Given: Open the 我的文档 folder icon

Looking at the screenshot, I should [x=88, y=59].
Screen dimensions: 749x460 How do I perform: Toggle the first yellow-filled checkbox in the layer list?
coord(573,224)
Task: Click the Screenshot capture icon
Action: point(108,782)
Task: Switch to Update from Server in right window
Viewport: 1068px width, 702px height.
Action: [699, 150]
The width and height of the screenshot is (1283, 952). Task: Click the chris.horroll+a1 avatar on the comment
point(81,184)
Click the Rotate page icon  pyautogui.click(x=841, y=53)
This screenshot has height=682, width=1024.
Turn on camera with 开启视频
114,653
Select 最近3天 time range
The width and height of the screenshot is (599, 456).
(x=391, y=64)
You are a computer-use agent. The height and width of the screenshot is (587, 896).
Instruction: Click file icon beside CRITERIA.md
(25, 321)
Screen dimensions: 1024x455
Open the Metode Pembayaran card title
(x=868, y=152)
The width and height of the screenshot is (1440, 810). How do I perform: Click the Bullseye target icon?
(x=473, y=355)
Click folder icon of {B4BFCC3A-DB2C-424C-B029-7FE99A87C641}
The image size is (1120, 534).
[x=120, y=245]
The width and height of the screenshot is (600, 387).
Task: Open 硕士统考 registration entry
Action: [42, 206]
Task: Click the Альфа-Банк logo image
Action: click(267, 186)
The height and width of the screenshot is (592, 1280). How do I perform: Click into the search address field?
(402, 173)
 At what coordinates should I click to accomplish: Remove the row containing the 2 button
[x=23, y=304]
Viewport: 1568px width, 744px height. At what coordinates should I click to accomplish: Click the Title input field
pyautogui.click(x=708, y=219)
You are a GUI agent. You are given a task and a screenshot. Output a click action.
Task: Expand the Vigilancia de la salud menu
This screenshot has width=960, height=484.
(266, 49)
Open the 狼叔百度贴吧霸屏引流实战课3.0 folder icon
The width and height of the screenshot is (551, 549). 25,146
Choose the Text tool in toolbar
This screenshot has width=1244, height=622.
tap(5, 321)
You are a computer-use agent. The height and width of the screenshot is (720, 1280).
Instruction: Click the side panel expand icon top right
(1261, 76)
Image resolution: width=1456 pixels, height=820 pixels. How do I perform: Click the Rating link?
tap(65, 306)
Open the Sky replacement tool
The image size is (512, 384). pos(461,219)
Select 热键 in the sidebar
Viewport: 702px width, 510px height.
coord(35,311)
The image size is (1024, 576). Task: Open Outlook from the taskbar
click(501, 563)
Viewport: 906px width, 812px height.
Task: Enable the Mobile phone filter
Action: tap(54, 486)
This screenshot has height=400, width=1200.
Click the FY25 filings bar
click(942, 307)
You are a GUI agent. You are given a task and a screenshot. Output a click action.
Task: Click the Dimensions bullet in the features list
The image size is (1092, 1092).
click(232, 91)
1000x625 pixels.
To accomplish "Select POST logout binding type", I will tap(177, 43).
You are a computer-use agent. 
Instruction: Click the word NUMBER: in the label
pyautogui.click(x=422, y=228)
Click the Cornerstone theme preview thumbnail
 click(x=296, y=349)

▬▬▬▬▬▬▬▬▬▬

■ Exercise:
All of the data is to be written out again, word for word.

■ Written solution:
Given: Open the 我的文档 folder icon

Looking at the screenshot, I should [x=88, y=59].
Screen dimensions: 749x460 How do I perform: Toggle the first yellow-filled checkbox in the layer list?
coord(573,224)
Task: Click the Screenshot capture icon
Action: point(108,782)
Task: Switch to Update from Server in right window
Viewport: 1068px width, 702px height.
Action: [699, 150]
The width and height of the screenshot is (1283, 952). Task: Click the chris.horroll+a1 avatar on the comment
point(81,184)
Click the Rotate page icon  pyautogui.click(x=841, y=53)
This screenshot has height=682, width=1024.
Turn on camera with 开启视频
114,653
Select 最近3天 time range
The width and height of the screenshot is (599, 456).
(x=391, y=64)
You are a computer-use agent. The height and width of the screenshot is (587, 896).
Instruction: Click file icon beside CRITERIA.md
(25, 321)
Screen dimensions: 1024x455
Open the Metode Pembayaran card title
(x=868, y=152)
The width and height of the screenshot is (1440, 810). How do I perform: Click the Bullseye target icon?
(x=473, y=355)
Click folder icon of {B4BFCC3A-DB2C-424C-B029-7FE99A87C641}
The image size is (1120, 534).
[x=120, y=245]
The width and height of the screenshot is (600, 387).
Task: Open 硕士统考 registration entry
Action: [42, 206]
Task: Click the Альфа-Банк logo image
Action: click(267, 186)
The height and width of the screenshot is (592, 1280). How do I perform: Click into the search address field?
(402, 173)
 At what coordinates should I click to accomplish: Remove the row containing the 2 button
[x=23, y=304]
Viewport: 1568px width, 744px height. At what coordinates should I click to accomplish: Click the Title input field
pyautogui.click(x=708, y=219)
You are a GUI agent. You are given a task and a screenshot. Output a click action.
Task: Expand the Vigilancia de la salud menu
This screenshot has width=960, height=484.
(266, 49)
Open the 狼叔百度贴吧霸屏引流实战课3.0 folder icon
The width and height of the screenshot is (551, 549). 25,146
Choose the Text tool in toolbar
This screenshot has width=1244, height=622.
tap(5, 321)
You are a computer-use agent. The height and width of the screenshot is (720, 1280).
Instruction: Click the side panel expand icon top right
(1261, 76)
Image resolution: width=1456 pixels, height=820 pixels. How do I perform: Click the Rating link?
tap(65, 306)
Open the Sky replacement tool
The image size is (512, 384). pos(461,219)
Select 热键 in the sidebar
Viewport: 702px width, 510px height.
coord(35,311)
The image size is (1024, 576). Task: Open Outlook from the taskbar
click(501, 563)
Viewport: 906px width, 812px height.
Task: Enable the Mobile phone filter
Action: tap(54, 486)
This screenshot has height=400, width=1200.
Click the FY25 filings bar
click(942, 307)
You are a GUI agent. You are given a task and a screenshot. Output a click action.
Task: Click the Dimensions bullet in the features list
The image size is (1092, 1092).
click(232, 91)
1000x625 pixels.
To accomplish "Select POST logout binding type", I will tap(177, 43).
You are a computer-use agent. 
Instruction: Click the word NUMBER: in the label
pyautogui.click(x=422, y=228)
Click the Cornerstone theme preview thumbnail
 click(x=296, y=349)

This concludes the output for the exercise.